## Brief
Give back the records below verbatim, please, but without a single image.

....

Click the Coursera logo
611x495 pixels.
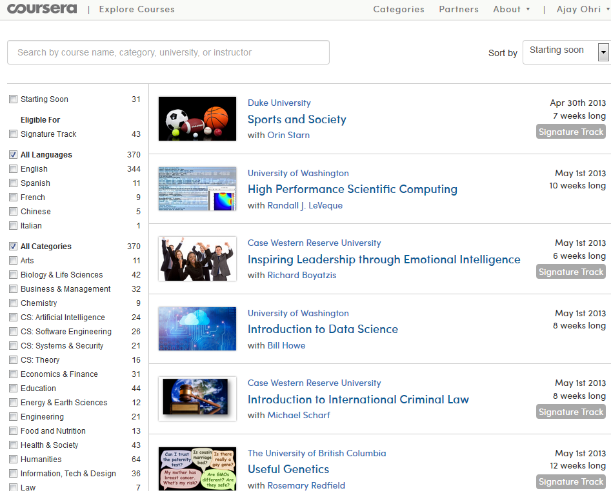coord(42,9)
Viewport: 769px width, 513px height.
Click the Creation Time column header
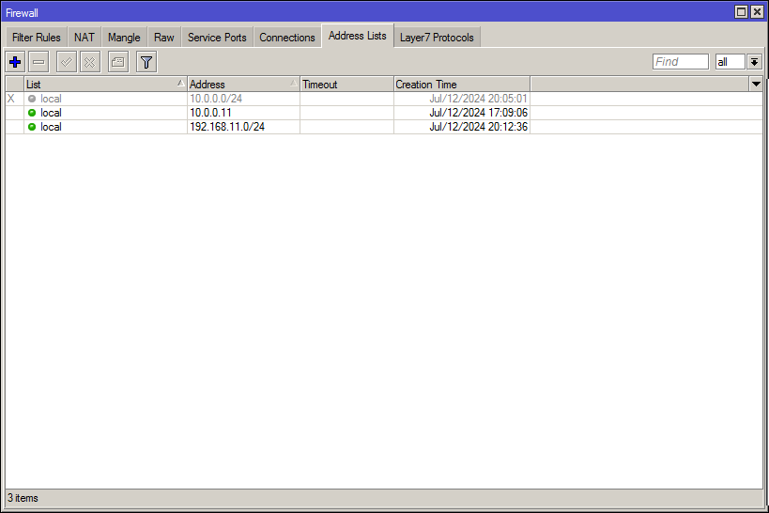460,85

....

## Exercise response
Click the Coursera logo
611x495 pixels.
coord(42,9)
Viewport: 769px width, 513px height.
Click the Creation Time column header
460,85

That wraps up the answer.